## Debugging A Learning Algorithm

- Get more training examples -> fix high variance
- Try small sets of features -> fix high variance
- Try getting additional features -> fix high bias
- Try adding polynomial features -> fix high bias
- Try decreasing lambda -> fix high bias
- Try increasing lambda -> fix high variance

## Parameter and Hyper-parameter Set

Machine learning problems can often be converted into a non-convex optimization problem, which requires gradient descent algorithm to be implemented to find the global/local optimum of a parameter set. Using improper hyper-parameter values or improper initial parameter values will prevent gradient descents from working (for example, large learning rate can generate dramatic parameter changes which increases the value of cost function). In the above, the learning algorithm takes too big steps between each parameter updates.

An effective and efficient learning algorithm requires the smooth coordination between all parameter values(initial parameter values and hyper-parameter values).

- Large learning rates should be avoided
- Initial parameter values should be consistent (constant) between different experiments for the convenience of debugging

## Learning Rate and Parameter Scale

Large parameter scale (weight scale) tend to require a smaller learning rate.

## Generalization Error Estimation

Training error, validation error and test error can all be an estimate of the generalization error of the model/hypothesis on the entire population. However, an estimate of the generalization error might not be an fair estimate (an estimate with minimum bias). Also, we don't usually care about the estimate of the generalization error of model that is less fit in the training set.

## Hypothesis Evaluation

- Plot the hypothesis function and all the data points, evaluate the hypothesis by manual evaluation of the fitting
- Evaluate the hypothesis function by the training/validation/testing error.

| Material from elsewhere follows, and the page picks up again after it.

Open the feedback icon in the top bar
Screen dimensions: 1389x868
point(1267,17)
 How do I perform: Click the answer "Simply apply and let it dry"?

To evaluate the degree of fitness of the current model/hypothesis on our training set, we train (minimize the objective function) the model on the training set and evaluate the performance by the training error.

To evaluate the degree of fitness of the current model/hypothesis on our validation set, we train (minimize the objective function) the model on the training set and evaluate the performance by the evaluated error on the validation set.

To evaluate the degree of fitness of the current model/hypothesis on our test set, we train (minimize the objective function) the model on the training set and evaluate the performance by the evaluated error on the test set.

To select the best model/hypothesis on our training set, we train the model on the training set with different parameter set, select the model with the minimum training error.

To select the best model/hypothesis on our validation set, we train the model on the training set, select the model (parameter set) with the minimum evaluated error on the validation set.

To evaluate the generalization error of the best model/hypothesis on the validation set, we train the model on the training set, optimize (select) the model (parameter set) with the minimum evaluated error on the validation set, and then report the performance by the evaluated error on the test set.

In the above process, we eventually want to have the minimum evaluated error on the test set for the model with the minimum validation set. We should only optimize the model based on the feedback from the evaluated error on the validation set, and report (only) the performance of the model on the test set. The ultimate goal is to minimize the evaluate error on both the validation set and the test set.

In absolute sense, the generalization error is the evaluated error of the model/hypothesis on the entire population. In other words, it is the fitness of the model on the entire population (as compared to test set error, the fitness of the model on the test set).

Generalization error can be the objective of hypothesis/model optimization, but since the validation set is only a subset of the entire population, the evaluated error on the validation set can not be a fair estimate of the generalization error, rather the evaluated error on the validation set can be goal of optimization (instead of the entire population) and the test set error of the optimized validation set can be a faire estimate of the generalization error.

## Model Selection

Model selection refers to both the form of the hypothesis function and the parameter set of the hypothesis function. In fact, the choice of the form of the hypothesis function can be considered as a separate parameter of our hypothesis.

## Generalization Error

Generalization error = error caused by bias + error caused by variance + irreducible error

## Feature Scaling

The purpose of feature scaling is to accelerate the speed of gradient descent convergence. Mean normalization is commonly used together with feature scaling.

Rule of Thumb, scale all features into the range of [-1, 1].

## Learning Rate

Start from 0.0001, then increase by 10 times, 0.0001, 0.001, 0.01, 0.1, 1.

If not work, then increase by 3 times, 0.0001, 0.0003, 0.0006, ...

## Sampling Error

To avoid sampling error, the dataset should be drawn from the same distribution of the entire population.

## Taxonomy of Features

- Categorial
- Continuous
- Ordinal

## Feature Engineering for DNN

- Rescale bounded continuous features: All continuous input that are bounded, rescale them to [-1, 1] through x = (2x - max - min)/(max - min).
- Standardize all continuous features: All continuous input should be standardized and by this I mean, for every continuous feature, compute its mean (u) and standard deviation (s) and do x = (x - u)/s.
- Binarize categorical/discrete features: For all categorical features, represent them as multiple boolean features. For example, instead of having one feature called marriage_status, have 3 boolean features - married_status_single, married_status_married, married_status_divorced and appropriately set these features to 1 or -1. As you can see, for every categorical feature, you are adding k binary feature where k is the number of values that the categorical feature takes.